▸ **TEXT SEGMENT**
------------------------------------------------------------
Studio album by Art Farmer
- Released: 1987
- Recorded: January 14–15, 1987 New York City
- Genre: Jazz
- Length: 38:42
- Label: Contemporary C 14029
- Producer: Helen Keane

Art Farmer chronology
| Real Time (1986) | Something to Live For: The Music of Billy Strayhorn (1987) | Blame It on My Youth (1988) |

= Something to Live For: The Music of Billy Strayhorn =

Something to Live For: The Music of Billy Strayhorn is an album by Art Farmer recorded in New York in 1987 and originally released on the Contemporary label.

== Reception ==

Scott Yanow of Allmusic said "This very logical set is a real gem... Farmer brings the right combination of sensitivity, swing, respect for the melody, and creativity to these renditions and the results are quite memorable".
------------------------------------------------------------
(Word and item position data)

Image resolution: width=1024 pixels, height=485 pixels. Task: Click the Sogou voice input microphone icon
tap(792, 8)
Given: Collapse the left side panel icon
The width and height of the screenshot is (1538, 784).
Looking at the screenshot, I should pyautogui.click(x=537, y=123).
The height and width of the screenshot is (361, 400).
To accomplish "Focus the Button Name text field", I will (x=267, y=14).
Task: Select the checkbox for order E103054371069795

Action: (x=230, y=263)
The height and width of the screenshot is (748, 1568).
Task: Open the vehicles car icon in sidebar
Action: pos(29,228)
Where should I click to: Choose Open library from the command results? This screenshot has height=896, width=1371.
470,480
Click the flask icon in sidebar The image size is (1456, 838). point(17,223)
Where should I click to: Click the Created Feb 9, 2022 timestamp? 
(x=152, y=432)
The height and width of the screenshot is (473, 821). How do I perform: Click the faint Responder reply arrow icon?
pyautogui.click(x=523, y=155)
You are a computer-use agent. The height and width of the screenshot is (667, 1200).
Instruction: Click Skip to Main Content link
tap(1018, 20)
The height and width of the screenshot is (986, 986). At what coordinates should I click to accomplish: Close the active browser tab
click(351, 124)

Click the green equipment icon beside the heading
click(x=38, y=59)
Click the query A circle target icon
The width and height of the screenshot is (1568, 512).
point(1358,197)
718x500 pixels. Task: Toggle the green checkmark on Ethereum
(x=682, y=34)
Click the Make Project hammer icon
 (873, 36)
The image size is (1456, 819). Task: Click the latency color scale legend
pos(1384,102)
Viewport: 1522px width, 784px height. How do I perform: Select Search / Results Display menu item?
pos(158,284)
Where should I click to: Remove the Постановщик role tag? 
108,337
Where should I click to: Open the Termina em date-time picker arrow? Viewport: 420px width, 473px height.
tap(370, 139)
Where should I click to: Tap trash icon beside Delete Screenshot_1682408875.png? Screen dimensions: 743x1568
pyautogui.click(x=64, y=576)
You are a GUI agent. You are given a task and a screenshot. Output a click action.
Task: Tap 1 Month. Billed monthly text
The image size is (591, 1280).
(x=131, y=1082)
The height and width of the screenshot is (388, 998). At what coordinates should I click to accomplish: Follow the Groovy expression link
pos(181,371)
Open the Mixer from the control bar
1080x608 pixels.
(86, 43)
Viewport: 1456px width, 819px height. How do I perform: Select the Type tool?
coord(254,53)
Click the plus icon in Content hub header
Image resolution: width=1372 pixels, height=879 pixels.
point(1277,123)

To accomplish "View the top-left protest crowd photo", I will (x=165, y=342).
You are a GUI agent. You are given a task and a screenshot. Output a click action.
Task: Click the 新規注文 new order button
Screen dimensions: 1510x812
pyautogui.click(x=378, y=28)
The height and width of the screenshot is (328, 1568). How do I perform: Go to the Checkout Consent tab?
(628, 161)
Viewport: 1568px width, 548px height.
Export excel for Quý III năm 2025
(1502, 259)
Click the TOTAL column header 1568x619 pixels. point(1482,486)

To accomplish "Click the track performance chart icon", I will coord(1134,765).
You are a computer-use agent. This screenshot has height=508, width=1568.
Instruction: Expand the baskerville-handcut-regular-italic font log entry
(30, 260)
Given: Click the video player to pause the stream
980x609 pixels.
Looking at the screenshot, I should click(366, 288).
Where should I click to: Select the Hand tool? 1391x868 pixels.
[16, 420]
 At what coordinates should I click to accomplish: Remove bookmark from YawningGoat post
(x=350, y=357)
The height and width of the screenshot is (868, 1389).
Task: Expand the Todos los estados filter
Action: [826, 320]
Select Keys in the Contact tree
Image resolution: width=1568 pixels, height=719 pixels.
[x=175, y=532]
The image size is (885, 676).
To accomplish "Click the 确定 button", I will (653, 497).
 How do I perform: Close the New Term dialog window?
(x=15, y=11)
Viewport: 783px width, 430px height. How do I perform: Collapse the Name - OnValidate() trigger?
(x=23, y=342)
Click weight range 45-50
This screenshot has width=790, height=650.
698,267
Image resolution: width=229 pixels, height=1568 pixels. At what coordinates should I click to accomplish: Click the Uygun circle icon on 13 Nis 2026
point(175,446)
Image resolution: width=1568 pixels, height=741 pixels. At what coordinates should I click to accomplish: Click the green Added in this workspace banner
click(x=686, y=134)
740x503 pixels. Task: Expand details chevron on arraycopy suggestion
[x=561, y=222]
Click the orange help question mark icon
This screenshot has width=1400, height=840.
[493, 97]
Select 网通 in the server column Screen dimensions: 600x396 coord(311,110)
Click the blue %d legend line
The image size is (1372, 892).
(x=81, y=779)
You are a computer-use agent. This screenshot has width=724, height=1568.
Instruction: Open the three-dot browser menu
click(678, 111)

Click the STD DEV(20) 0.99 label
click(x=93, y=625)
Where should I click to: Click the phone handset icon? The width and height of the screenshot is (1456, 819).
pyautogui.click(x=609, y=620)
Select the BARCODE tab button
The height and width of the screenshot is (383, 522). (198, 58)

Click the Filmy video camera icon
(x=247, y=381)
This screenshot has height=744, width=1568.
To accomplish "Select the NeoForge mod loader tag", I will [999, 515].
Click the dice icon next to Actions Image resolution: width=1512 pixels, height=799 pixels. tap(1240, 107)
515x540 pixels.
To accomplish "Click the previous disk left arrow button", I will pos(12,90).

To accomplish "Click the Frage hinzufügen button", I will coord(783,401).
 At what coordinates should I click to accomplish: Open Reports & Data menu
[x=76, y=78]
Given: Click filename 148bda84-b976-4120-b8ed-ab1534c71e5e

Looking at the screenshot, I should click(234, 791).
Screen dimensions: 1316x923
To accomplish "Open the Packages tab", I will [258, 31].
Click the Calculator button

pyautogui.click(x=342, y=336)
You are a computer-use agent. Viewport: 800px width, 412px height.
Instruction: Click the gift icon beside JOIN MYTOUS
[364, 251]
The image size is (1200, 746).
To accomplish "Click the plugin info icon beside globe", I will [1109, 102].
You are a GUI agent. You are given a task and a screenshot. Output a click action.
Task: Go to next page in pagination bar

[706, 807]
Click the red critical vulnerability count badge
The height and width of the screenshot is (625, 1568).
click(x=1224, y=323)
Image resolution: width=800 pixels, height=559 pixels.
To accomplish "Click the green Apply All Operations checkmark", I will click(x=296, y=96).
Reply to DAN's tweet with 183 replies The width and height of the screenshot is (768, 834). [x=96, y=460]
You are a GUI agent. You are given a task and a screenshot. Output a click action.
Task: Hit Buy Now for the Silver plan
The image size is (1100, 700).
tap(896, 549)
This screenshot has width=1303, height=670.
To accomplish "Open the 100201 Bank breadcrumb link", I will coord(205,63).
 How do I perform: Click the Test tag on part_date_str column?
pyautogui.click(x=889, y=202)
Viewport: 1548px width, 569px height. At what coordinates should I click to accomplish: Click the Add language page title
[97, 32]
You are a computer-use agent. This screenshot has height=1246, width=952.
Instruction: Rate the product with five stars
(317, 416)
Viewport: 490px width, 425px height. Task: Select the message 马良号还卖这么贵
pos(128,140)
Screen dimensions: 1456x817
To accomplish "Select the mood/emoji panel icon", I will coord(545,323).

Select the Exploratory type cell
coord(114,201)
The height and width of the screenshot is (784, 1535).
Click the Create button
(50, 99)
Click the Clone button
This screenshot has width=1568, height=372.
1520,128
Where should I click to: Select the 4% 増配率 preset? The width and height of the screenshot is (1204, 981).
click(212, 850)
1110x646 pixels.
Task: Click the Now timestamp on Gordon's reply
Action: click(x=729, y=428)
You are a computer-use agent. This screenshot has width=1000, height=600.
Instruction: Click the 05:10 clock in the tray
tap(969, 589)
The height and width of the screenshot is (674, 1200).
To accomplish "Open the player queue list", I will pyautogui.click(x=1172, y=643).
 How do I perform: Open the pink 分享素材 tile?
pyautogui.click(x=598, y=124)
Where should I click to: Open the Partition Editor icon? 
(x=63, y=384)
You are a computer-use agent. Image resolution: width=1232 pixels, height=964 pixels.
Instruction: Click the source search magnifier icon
------------------------------------------------------------
▸ **BRIEF**
Transcribe the text about the Art Farmer album, everything from "Something to Live For: The Music of Billy Strayhorn is" down to "the Contemporary label.". These records were taken from a separate source.

▸ **TASK ANSWER**
Something to Live For: The Music of Billy Strayhorn is an album by Art Farmer recorded in New York in 1987 and originally released on the Contemporary label.